THE TASK —
Scale the data from the line that contains "At what coordinates should I click to accomplish: Toggle Contact" through the end of the data, and repeat every line, requests included. Multiply each click coordinate in the answers by 0.7 and round it to a whole number, with halves rounding up.

— START EXCERPTED RECORDS —

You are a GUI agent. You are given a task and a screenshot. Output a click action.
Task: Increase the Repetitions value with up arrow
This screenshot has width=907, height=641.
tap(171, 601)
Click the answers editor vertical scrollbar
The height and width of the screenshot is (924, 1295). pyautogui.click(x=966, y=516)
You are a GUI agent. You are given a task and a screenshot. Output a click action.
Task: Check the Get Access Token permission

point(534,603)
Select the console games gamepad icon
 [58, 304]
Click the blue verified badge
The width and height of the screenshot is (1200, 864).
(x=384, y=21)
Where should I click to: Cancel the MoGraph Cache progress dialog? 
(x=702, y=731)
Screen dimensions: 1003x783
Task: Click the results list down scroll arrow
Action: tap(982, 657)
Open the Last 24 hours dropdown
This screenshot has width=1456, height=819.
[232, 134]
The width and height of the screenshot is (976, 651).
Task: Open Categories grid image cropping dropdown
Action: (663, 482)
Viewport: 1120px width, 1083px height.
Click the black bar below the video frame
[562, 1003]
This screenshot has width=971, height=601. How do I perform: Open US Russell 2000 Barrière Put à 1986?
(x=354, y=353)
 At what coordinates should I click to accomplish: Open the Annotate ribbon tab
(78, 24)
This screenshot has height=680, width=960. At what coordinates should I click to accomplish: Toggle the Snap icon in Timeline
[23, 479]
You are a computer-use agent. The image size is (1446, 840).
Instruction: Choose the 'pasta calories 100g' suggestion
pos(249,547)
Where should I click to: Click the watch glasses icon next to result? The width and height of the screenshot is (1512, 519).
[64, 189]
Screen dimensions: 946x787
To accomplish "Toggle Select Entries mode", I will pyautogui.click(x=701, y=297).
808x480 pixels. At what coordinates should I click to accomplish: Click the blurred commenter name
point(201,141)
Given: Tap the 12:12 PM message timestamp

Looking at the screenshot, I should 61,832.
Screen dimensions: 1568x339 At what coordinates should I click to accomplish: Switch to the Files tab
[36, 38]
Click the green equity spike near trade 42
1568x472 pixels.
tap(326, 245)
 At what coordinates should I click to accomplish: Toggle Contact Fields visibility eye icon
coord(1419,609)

— END EXCERPTED RECORDS —

RESPONSE TO THE EXERCISE —
 At what coordinates should I click to accomplish: Toggle Contact Fields visibility eye icon
coord(993,426)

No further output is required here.